Bernard Cornwell has been one of my favourite authors for many years; I started reading the Sharpe series as a teenager (around the same time as the TV series) and I went on to enjoy his novels set in the American Civil War, post-Roman Britain (this, the Warlord trilogy, is in my opinion his best work), the Hundred Years War and the struggle between the Anglo-Saxons and the Vikings (soon to be a TV series), among others.
He has, to date, written over 40 novels - a prodigious output by any standard (apparently he started writing when he moved to the United States and couldn't get a green card; his big idea was a series about the Peninsular War which he hoped would become a land war equivalent to C.S. Forester's Hornblower novels, of which he was a fan).
He's even done Waterloo before - Richard Sharpe, his most famous creation (forever associated with Sean Bean, who played him in the TV series) was inserted into various parts of the battle for the 1990 novel Sharpe's Waterloo which, like most of his books, had a highly informative 'historical notes' section at the back in which he outlined the true story behind his fiction. He wasn't the first historical novelist to do that (George MacDonald Fraser was already doing it with the Flashman novels), but a lot more novelists do it nowadays than they used to.
So what was Cornwell's first non-fictional work like? Well, my expectations were high as Cornwell is known (partly due to those historical notes) as a writer who strives for accuracy, he's always been at his best when describing battles and, as has been previously noted, he's covered this particular battle before. I knew before I started that we'd get plenty by way of eye-witness accounts, and that his emphasis would be on how the Anglo-Dutch and Prussian armies were working together; one thing I remembered from the novel was the point, constantly hammered home, that Wellington wouldn't have stood and fought on the ridge of Mont-Saint-Jean if he hadn't known that Blucher would march to his aid, and that Blucher wouldn't have marched unless he'd known that Wellington was going to stand and fight.
Waterloo was one of those era-defining battles; it brought to an end over two decades of war and ushered in an age of (relative) peace. 1815 is a cut-off date for period histories as a result. It was the only time that the two most famous generals of the age, the Emperor Napoleon and the Duke of Wellington, faced each other in battle. Yet for much of that long June day two centuries ago, the result hung in the balance until the bitter end. It was also one of the bloodiest of pre-twentieth century battles; between them, the three armies that converged in that valley lost over 60,000 men, and it was in that almost-inconceivable aftermath that Wellington made his remark about the one thing being worse than a battle lost was a battle won.

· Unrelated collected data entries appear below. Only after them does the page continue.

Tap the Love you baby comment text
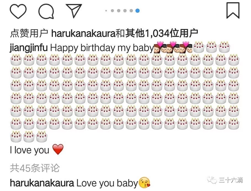 tap(107, 183)
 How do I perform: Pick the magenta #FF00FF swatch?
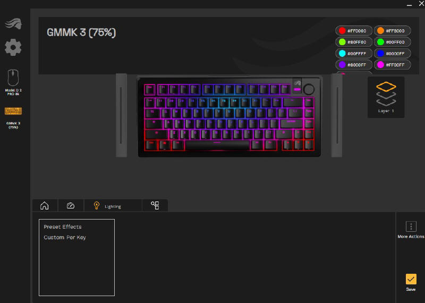coord(392,65)
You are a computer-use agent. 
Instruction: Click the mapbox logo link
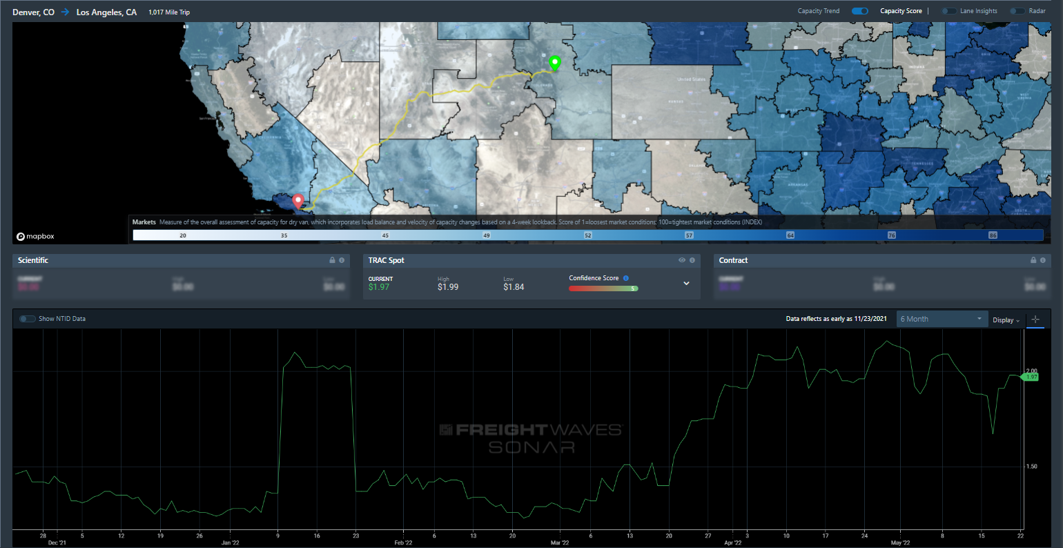[35, 236]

Alongside the nigh-on unbelievable acts of heroism (Lieutenant-Colonel Macdonell's defence of Hougoument, Sergeant Ewart's capture of a French Eagle), occasional tales of military stupidity (Jerome Bonaparte, Prince William of Orange) and desperate hand-to-hand fighting while an outwardly unflappable Duke of Wellington cast furtive glances at his pocket-watch, there also lurks a major difficulty in writing about Waterloo: something that military historians call the fog of war.
Battles can be confusing; even the best-laid plans rarely survive the first contact with the enemy, and once the dust has settled accounts of those who survive tend to differ, often on minor details but sometimes on big things too. Wellington himself famously pointed out that it was impossible to tell the story of a battle because there were too many (differing) stories woven together, while Cornwell notes that "for some men it was a blur, a day of terror in which they saw little but smoke". For a long period of time on 18th June 1815, the British infantry endured a series of charges by French cavalry interspersed with artillery attacks which required a change of formation; afterwards, none of the survivors on either side could agree on just how many times the French cavalry had charged. At the battle's climax, the 1st Foot Guards believed they had fought off the Grenadiers of the Imperial Guard and so were later renamed the Grenadier Guards; in fact, they'd beaten back the Chasseurs of the Guard.
What Cornwell has done is to unpick the various and varying strands of the campaign (Waterloo was preceded by other battles, at Ligny and Quatre-Bras, both of which took place on the same day and which are often overlooked because of what happened next - the book's full title is Waterloo: The History of Four Days, Three Armies and Three Battles) and use his expert knowledge to deliver a highly readable and detailed account that makes good use of eyewitness accounts by those who took part to give a sense of both pathos and authenticity. Cornwell, a master storyteller, really has delivered the goods in his first foray into telling a true story. The divergent accounts of this most decisive of battles are brought together to form a coherent and well-told narrative.
It so happened that I was working my way through this book when the actual anniversary of the battle came up. This just happened to be when Allison and I went to Paris - yes, I really did take a book called Waterloo with me to France. And it was worth it.